Выбранный текст:
После разгрома Новгорода святости и вольности (для северян неразрывно связанных) стали искать на Севере, куда бежали от свирепости московского начальства. На берегах студеных морей чаяли встречи со Святой Русью, с сокровенной полярной страной — Беломорьем или Беловодьем. Еще в XIV веке некоторые новгородцы видели рай, путешествуя на Север[iii] , а в конце ХIХ века большой популярностью в северорусских губерниях пользовался авантюрист Аркадий, который именовал себя епископом Беловодским (Беломорским)[iv] .

В религиозной жизни преемственность новгородских демократических порядков на Севере проявилась в широкой автономии прихода и роли мирян в церковном управлении в целом. В течение нескольких столетий — до XVIII века — северорусский приход обладал широкой автономией. Этому способствовал географический фактор: нити, соединявшие приходы с церковными центрами, были почти не ощутимыми. Другой причиной такой автономии был фактор социальный. На большей части Европейского Севера России проживали черносошенные крестьяне, не являвшиеся крепостной собственностью феодалов. Они выработали систему местного мирского самоуправления и многие ее традиции перенесли на организацию приходской жизни. Северный приход, который вместе с волостью и общиной образовывал северорусское понятие «мира», еще в XVIII веке избирал священника. Первый Холмогорский архиепископ Афанасий, сподвижник Петра Великого, хотел отменить приходские выборы священника, однако эта попытка оказалась неудачной, и демократические традиции в церковной жизни сохранялись на Русском Севере вплоть до ХIХ века[v] .

Предоставленный материал:
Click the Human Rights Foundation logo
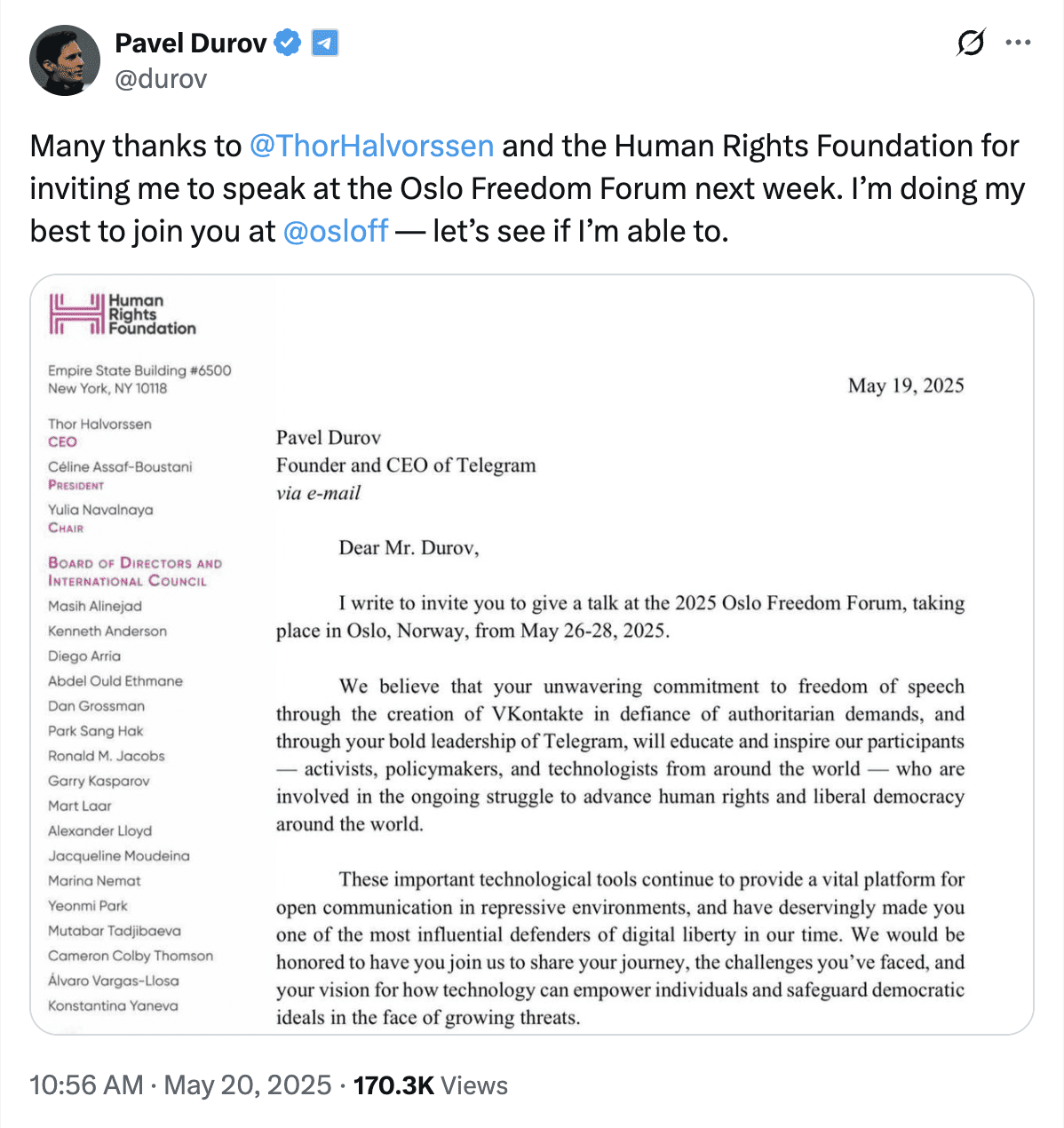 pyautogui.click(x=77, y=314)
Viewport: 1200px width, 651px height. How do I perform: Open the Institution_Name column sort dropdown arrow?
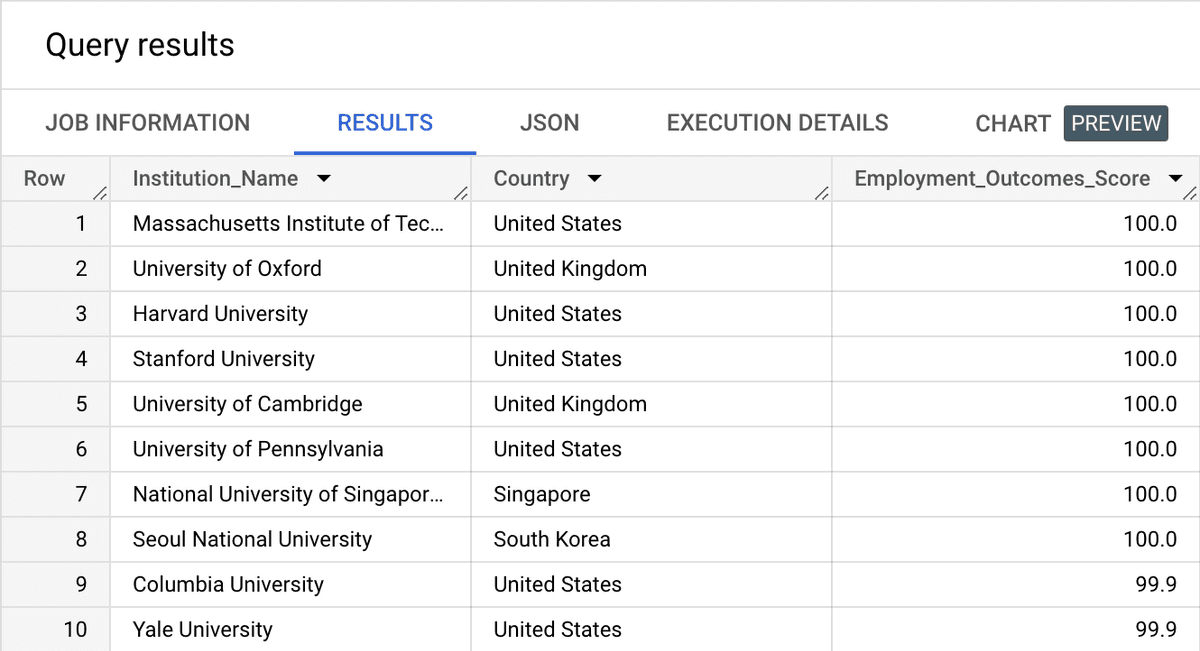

Задание:
Ответьте на вопросы по выбранному тексту и пометьте каждый ответ той же буквой, что и вопрос.
(a) Каким титулом именовал себя авантюрист Аркадий?
(b) До какого века северорусский приход обладал широкой автономией?
(c) Кто хотел отменить приходские выборы священника?
Этот материал взят из другого источника.

Ожидаемый ответ:
(a) Епископом Беловодским (Беломорским).
(b) До XVIII века.
(c) Первый Холмогорский архиепископ Афанасий, сподвижник Петра Великого.